> _Task details_
Copy the Agori Fort passage starting at "The Rihand and" and ending at "defeated the Kalchuris.", and swap every "Kalchuris" for "Kalachuris".

> _Source passage_
━━━━━━━━━━━━━━━━
Agori Fort is a fort located about 10 km from Chopan near Obra by the Son River, in the Sonbhadra district in the Indian state of Uttar Pradesh. A Kali temple is there. It is a religious place for the Agori Baba.Agori Fort was the seat of the chandel Raja of agori barhar, who defeated the local khairwar chief in 12 the cth and settled here.

==History==

The Rihand and Sonnadi rivers meet in Agori. A Persian inscription of 1026 Hijri (1616 AD) is in one part of the fort. The agori fort was captured by Chandel Rajputs in 1187 they settled near Bardi Raj and Agori Barhar. They defeated the local Khairwar chief who to used rule in this area. In 1182 the Chandela dynasty was ruled by Maharajadhiraja Parmardi Deva. They faced a raid by Maharajadhiraja Prithviraja Chauhan in 1182, at the same Maharaja Parmardi Deva was busy campaigning in Baghelkhand and Tripuri on the Kalchuris (inscription dated 1183). At that time Maharaja Prithviraja's army and Chandel's army fought in Madanpur. Later, Madanpur was captured by Prithviraja Chauhan but within 6 months Chandels recaptured it. During the campaign of Parmardi Deva in Baghelkhand and Tripuri, he defeated the Kalchuris.
━━━━━━━━━━━━━━━━
> _Source data_
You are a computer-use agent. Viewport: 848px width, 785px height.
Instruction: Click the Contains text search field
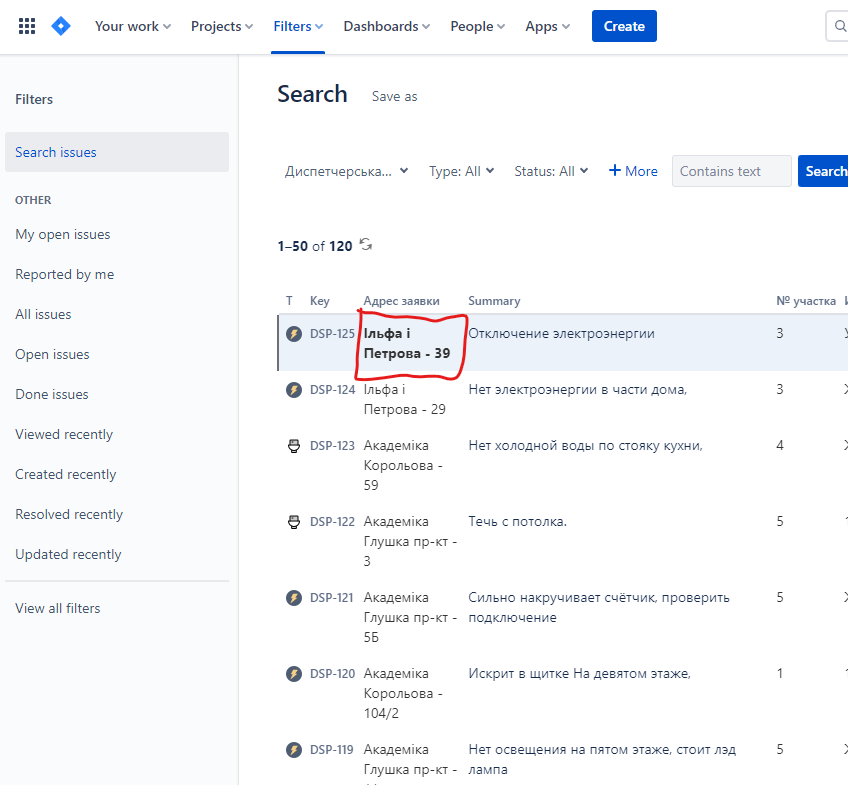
━━━━━━━━━━━━━━━━
> _Your response_
The Rihand and Sonnadi rivers meet in Agori. A Persian inscription of 1026 Hijri (1616 AD) is in one part of the fort. The agori fort was captured by Chandel Rajputs in 1187 they settled near Bardi Raj and Agori Barhar. They defeated the local Khairwar chief who to used rule in this area. In 1182 the Chandela dynasty was ruled by Maharajadhiraja Parmardi Deva. They faced a raid by Maharajadhiraja Prithviraja Chauhan in 1182, at the same Maharaja Parmardi Deva was busy campaigning in Baghelkhand and Tripuri on the Kalachuris (inscription dated 1183). At that time Maharaja Prithviraja's army and Chandel's army fought in Madanpur. Later, Madanpur was captured by Prithviraja Chauhan but within 6 months Chandels recaptured it. During the campaign of Parmardi Deva in Baghelkhand and Tripuri, he defeated the Kalachuris.